Rewrite the lines from the one with "Viewport: 1176px width, 1035px" up to and including the one with "1488x812 pixels. click(x=370, y=69)", substituting "Go to" for every "Switch to" and leaving everything else unchanged.

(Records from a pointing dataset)
----------------

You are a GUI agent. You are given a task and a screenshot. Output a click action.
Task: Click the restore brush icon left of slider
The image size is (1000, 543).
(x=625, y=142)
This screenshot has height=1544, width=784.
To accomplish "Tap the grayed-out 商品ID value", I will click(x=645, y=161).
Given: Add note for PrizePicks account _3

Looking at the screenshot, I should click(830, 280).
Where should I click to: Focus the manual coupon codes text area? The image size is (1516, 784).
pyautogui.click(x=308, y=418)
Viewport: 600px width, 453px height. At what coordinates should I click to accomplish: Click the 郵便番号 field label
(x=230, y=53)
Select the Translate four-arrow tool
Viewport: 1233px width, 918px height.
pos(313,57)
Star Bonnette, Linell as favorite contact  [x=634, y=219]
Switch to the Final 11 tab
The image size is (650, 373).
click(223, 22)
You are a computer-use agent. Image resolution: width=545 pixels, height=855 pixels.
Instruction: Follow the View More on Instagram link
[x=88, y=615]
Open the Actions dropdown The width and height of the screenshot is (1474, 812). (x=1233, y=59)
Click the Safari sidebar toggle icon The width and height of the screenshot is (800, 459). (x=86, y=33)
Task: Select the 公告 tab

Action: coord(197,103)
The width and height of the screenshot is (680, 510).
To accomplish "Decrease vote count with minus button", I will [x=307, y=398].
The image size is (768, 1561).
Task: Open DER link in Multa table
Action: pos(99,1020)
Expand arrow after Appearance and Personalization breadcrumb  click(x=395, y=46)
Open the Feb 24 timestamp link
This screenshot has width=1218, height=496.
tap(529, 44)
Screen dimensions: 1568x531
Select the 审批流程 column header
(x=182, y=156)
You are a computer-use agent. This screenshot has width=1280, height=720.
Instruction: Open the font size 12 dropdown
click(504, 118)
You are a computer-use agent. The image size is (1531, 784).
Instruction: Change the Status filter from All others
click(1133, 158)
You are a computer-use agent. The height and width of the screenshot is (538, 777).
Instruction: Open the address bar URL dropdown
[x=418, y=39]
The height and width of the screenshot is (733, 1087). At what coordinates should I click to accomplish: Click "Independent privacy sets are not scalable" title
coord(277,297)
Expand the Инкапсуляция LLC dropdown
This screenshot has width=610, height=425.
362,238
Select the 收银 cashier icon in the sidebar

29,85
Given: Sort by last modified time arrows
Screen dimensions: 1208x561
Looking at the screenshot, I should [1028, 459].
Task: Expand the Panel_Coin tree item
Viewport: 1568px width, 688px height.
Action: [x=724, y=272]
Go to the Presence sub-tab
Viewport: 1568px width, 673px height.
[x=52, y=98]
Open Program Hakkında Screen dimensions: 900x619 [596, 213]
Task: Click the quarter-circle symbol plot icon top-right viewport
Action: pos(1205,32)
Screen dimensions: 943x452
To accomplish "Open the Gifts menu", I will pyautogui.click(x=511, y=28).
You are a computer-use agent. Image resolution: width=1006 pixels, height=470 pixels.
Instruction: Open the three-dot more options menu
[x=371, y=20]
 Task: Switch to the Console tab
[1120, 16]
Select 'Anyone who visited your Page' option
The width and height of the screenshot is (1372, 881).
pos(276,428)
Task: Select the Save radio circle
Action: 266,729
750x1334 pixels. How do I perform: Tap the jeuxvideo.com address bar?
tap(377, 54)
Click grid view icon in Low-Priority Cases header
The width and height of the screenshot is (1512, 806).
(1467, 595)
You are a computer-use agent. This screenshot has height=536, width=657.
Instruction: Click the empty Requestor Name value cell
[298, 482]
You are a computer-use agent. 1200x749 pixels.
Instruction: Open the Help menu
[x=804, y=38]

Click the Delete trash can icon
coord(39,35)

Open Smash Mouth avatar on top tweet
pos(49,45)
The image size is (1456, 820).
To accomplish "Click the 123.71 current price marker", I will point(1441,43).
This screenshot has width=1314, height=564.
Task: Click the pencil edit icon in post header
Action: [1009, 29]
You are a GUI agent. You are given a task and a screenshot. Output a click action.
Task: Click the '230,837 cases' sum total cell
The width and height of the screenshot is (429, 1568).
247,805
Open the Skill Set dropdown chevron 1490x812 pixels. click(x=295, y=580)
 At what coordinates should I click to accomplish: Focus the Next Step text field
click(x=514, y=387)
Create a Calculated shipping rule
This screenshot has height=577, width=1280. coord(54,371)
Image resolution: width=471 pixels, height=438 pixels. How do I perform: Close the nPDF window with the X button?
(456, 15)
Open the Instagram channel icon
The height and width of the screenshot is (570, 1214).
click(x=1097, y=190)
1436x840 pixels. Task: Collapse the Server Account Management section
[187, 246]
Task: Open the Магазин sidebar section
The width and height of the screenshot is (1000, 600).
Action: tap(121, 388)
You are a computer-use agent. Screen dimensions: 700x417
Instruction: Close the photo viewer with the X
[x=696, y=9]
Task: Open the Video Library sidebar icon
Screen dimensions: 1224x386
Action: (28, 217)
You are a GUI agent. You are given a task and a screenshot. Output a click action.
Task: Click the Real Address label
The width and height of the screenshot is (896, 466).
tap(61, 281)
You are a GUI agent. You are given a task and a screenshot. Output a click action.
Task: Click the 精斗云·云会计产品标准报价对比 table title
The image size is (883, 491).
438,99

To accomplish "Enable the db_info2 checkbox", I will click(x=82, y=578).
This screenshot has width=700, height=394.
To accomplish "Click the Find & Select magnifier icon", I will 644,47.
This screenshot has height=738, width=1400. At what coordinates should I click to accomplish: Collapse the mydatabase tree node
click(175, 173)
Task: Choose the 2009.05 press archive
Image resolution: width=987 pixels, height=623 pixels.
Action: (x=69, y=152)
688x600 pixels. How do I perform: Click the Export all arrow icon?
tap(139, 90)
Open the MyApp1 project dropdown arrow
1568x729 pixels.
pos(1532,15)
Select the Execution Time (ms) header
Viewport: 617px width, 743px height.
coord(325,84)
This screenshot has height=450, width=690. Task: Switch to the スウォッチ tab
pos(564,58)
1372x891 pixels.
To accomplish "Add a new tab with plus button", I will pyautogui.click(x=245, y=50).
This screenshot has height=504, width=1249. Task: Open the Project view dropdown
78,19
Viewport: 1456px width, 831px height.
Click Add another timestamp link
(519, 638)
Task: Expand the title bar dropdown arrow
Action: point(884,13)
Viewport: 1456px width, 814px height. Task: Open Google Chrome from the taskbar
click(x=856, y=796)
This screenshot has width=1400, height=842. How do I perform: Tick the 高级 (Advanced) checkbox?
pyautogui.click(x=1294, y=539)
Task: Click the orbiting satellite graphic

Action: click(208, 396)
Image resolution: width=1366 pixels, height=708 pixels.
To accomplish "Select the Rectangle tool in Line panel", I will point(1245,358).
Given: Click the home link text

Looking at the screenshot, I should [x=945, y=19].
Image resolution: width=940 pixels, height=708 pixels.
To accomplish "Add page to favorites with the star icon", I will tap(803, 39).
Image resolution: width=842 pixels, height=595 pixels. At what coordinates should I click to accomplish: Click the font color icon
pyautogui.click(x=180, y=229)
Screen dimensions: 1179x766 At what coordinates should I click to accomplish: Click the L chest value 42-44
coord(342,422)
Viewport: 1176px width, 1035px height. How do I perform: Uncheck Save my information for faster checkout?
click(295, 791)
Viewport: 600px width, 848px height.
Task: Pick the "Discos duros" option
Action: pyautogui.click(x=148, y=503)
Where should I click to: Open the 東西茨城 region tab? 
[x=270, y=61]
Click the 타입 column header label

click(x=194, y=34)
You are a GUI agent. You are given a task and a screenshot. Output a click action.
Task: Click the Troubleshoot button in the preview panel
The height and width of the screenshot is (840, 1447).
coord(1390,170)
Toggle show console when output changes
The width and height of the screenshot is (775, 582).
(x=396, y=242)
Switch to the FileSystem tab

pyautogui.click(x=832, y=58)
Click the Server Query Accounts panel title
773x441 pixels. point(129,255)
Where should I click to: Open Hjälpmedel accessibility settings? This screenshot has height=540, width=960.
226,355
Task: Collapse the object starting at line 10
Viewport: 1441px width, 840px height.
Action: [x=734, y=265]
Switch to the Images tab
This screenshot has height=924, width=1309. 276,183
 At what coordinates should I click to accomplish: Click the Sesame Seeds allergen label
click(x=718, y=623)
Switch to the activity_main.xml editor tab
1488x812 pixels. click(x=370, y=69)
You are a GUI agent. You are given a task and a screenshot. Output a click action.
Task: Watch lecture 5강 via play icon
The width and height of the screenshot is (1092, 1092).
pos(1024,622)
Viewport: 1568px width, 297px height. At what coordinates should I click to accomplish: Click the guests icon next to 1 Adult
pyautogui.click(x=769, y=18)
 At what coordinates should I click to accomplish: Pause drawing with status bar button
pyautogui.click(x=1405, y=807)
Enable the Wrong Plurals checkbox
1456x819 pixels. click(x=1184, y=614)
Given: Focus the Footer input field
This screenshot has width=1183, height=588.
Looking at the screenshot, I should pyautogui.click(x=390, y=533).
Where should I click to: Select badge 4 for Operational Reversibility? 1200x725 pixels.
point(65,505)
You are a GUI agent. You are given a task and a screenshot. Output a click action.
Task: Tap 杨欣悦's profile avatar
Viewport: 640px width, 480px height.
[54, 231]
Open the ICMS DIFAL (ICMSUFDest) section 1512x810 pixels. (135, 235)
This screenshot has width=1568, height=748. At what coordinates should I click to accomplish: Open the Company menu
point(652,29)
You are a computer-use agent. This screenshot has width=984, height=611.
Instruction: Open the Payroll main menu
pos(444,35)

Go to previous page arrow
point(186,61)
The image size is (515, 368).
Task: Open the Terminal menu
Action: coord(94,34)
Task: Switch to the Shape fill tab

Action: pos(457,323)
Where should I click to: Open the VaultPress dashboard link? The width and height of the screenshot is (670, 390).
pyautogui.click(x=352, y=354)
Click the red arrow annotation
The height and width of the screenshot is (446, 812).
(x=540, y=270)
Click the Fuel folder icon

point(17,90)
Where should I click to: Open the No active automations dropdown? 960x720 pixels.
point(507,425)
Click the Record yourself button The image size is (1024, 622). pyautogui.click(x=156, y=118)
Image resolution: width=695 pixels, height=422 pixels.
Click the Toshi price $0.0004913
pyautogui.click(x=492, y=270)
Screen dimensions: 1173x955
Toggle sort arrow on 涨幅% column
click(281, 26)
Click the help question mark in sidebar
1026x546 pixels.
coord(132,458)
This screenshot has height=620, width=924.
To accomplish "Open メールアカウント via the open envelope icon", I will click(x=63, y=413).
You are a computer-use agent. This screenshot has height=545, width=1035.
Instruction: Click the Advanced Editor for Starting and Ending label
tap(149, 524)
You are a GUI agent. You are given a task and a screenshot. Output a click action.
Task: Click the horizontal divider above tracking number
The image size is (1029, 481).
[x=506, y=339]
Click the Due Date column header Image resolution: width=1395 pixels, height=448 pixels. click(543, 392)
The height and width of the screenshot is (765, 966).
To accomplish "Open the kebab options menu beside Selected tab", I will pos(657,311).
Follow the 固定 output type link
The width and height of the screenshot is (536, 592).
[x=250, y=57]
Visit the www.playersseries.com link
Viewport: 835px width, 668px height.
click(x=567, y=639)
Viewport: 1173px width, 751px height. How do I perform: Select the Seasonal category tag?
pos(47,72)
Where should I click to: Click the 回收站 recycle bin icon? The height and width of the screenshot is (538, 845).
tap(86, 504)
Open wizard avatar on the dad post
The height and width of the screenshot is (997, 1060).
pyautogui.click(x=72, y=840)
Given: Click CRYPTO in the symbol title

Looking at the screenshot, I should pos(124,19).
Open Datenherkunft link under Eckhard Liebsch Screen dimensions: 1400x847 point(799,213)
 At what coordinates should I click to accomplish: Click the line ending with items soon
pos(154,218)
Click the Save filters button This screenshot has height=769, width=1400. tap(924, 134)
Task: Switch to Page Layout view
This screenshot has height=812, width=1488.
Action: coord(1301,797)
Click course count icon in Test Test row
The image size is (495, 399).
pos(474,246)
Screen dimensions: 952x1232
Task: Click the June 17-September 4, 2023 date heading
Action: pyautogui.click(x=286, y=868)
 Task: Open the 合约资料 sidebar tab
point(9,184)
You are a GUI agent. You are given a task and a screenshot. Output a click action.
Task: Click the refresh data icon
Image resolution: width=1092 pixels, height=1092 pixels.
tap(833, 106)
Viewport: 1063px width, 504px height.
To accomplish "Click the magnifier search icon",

----------------

(RESPONSE)
Viewport: 1176px width, 1035px height. How do I perform: Uncheck Save my information for faster checkout?
click(295, 791)
Viewport: 600px width, 848px height.
Task: Pick the "Discos duros" option
Action: pyautogui.click(x=148, y=503)
Where should I click to: Open the 東西茨城 region tab? 
[x=270, y=61]
Click the 타입 column header label

click(x=194, y=34)
You are a GUI agent. You are given a task and a screenshot. Output a click action.
Task: Click the Troubleshoot button in the preview panel
The height and width of the screenshot is (840, 1447).
coord(1390,170)
Toggle show console when output changes
The width and height of the screenshot is (775, 582).
(x=396, y=242)
Go to the FileSystem tab

pyautogui.click(x=832, y=58)
Click the Server Query Accounts panel title
773x441 pixels. point(129,255)
Where should I click to: Open Hjälpmedel accessibility settings? This screenshot has height=540, width=960.
226,355
Task: Collapse the object starting at line 10
Viewport: 1441px width, 840px height.
Action: [x=734, y=265]
Go to the Images tab
This screenshot has height=924, width=1309. 276,183
 At what coordinates should I click to accomplish: Click the Sesame Seeds allergen label
click(x=718, y=623)
Go to the activity_main.xml editor tab
1488x812 pixels. click(x=370, y=69)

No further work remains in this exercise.